GOV. CHARLIE BAKER finds himself increasingly isolated on Beacon Hill with his opposition to new revenues for transportation.

House Speaker Robert DeLeo and Senate President Karen Spilka are both open to raising additional revenues for transportation and the two chairs of the Legislature’s Transportation Committee, in an interview on the CommonWealth Codcast, said new money is desperately needed.

Rep. William Straus of Mattapoisett said his first priority this session is developing a revenue package with money dedicated for transportation along with a list of spending priorities for the future. He said lawmakers don’t like to increase taxes, so the revenue option chosen will be “the one people hate the least.”

“For me,” he said, “it’s hard to see the kind of revenue in the kinds of numbers we’re talking – hundreds of millions of dollars – that isn’t built at least as a core component of a gas tax change.” He said raising the gas tax is efficient and relatively straightforward, with each penny increase in the tax raising $35 million a year.

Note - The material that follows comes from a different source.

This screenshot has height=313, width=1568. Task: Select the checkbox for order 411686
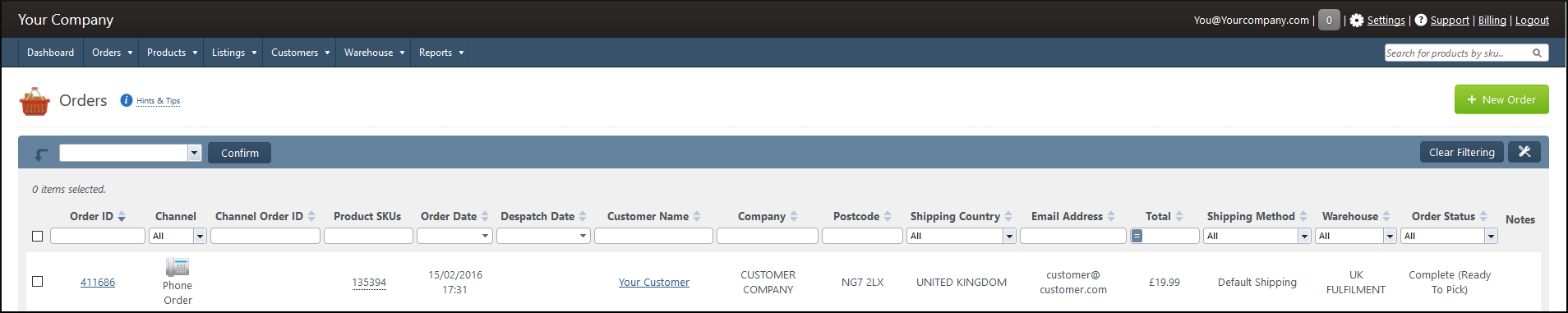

Sen. Joseph Boncore of Winthrop offered up an almost direct response to the governor, who said last week that “I don’t believe that raising taxes is the answer to this problem at this point in time. I think the answer is to pursue the strategies that we’ve proposed, which as I said is the largest investment the Commonwealth has made in any five-year period outside of the Big Dig.”

“I think money is the answer,” said Boncore, who called the 3 cent increase in the gas tax approved in 2013 insufficient. The Legislature in 2013 also indexed the gas tax, allowing it to rise with inflation, but that part of the law was repealed as part of a referendum campaign backed by Baker.

Boncore said the state needed to be bolder in 2013. “We’re seeing a system now that’s failing because of a lack of investment back then. So I think it’s crucial and incumbent on us to make the investment now,” he said.

The senator also said the Legislature cannot go with just the most palatable revenue option. “I hope there’s more than one answer here,” he said.  “We need a multipronged approach.”

Boncore said everything is on the table, including new taxes, user fees, new tolls, and congestion tolling.  “Our roads are a public use in the Commonwealth. They’re well underpriced, creating a shortage in them. And simple economics says when there’s a shortage of a good we run out of it and that’s clearly what’s happened. We’ve run out of road,” he said. “By pricing our roads accordingly we can use our roads more efficiently.”

The governor has said additional revenue isn’t needed for the MBTA because the transit authority will have a hard time spending the $8 billion in capital funds he has set aside. Straus doesn’t buy that argument. “If that’s a way of saying I need more staff resources, tell us that,” the representative said.

Straus noted the Baker administration has disclosed in government filings that state spending on roads and bridges is not sufficient to keep them in a state of good repair. If that’s the case, he said, the Baker administration by its own admission needs to spend more.

The governor is even getting pushback from his own appointees to the MBTA Fiscal and Management Control Board. The control board recently approved a fare increase that will take effect July 1, and two of the five members called on the Legislature to increase the cost of other modes of travel (by raising the gas tax, imposing new tolls, or assessing higher fees on ride-hailing apps) to generate additional revenue and incentivize people to use the T. The full board is now trying to craft a joint policy statement on the need for additional money.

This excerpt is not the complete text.